## Begin ENTRIES

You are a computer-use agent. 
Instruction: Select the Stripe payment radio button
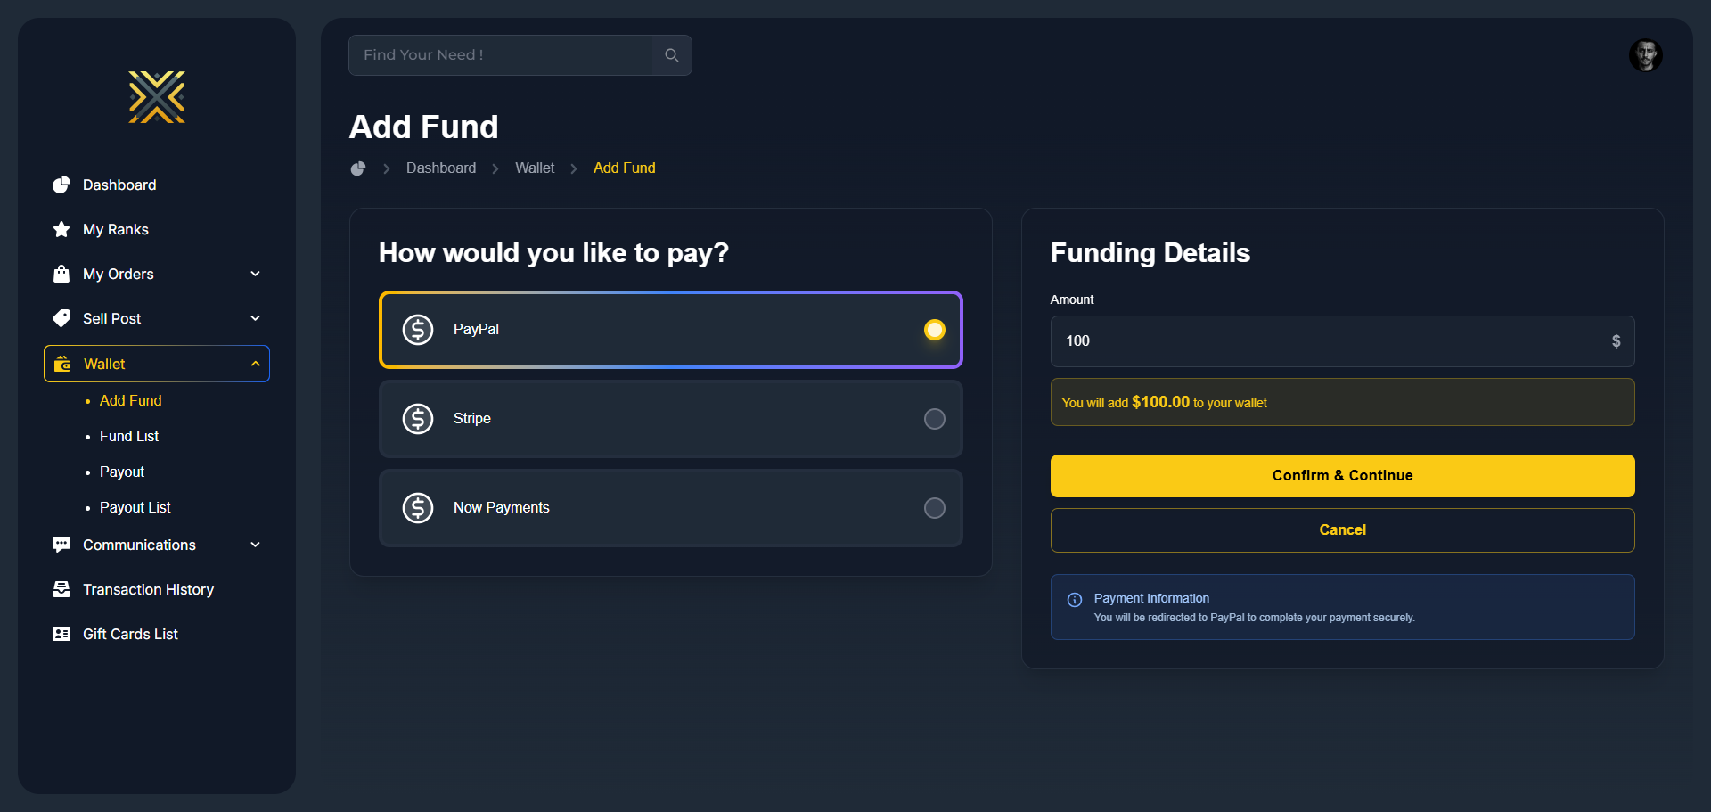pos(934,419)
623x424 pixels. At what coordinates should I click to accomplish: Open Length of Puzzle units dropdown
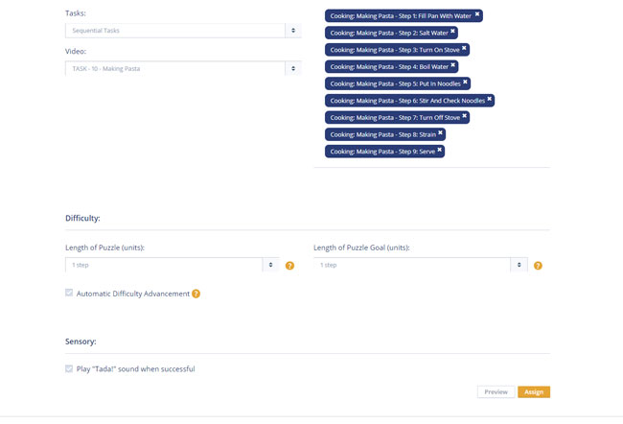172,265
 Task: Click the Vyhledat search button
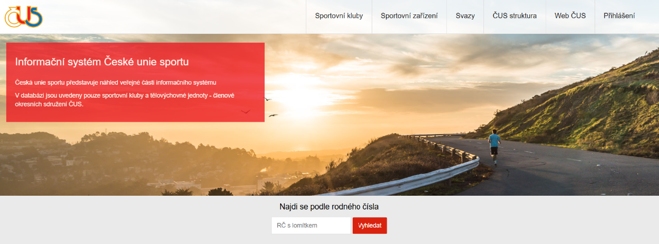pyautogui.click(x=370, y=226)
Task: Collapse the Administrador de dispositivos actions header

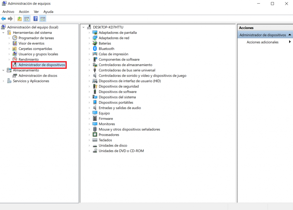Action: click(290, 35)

## End ENTRIES

(TASK GOAL): Count the lines in the records above that contain the string "button", treating uppercase and lowercase as distinct. Reply with the number alone.

(FINISHED TASK): 2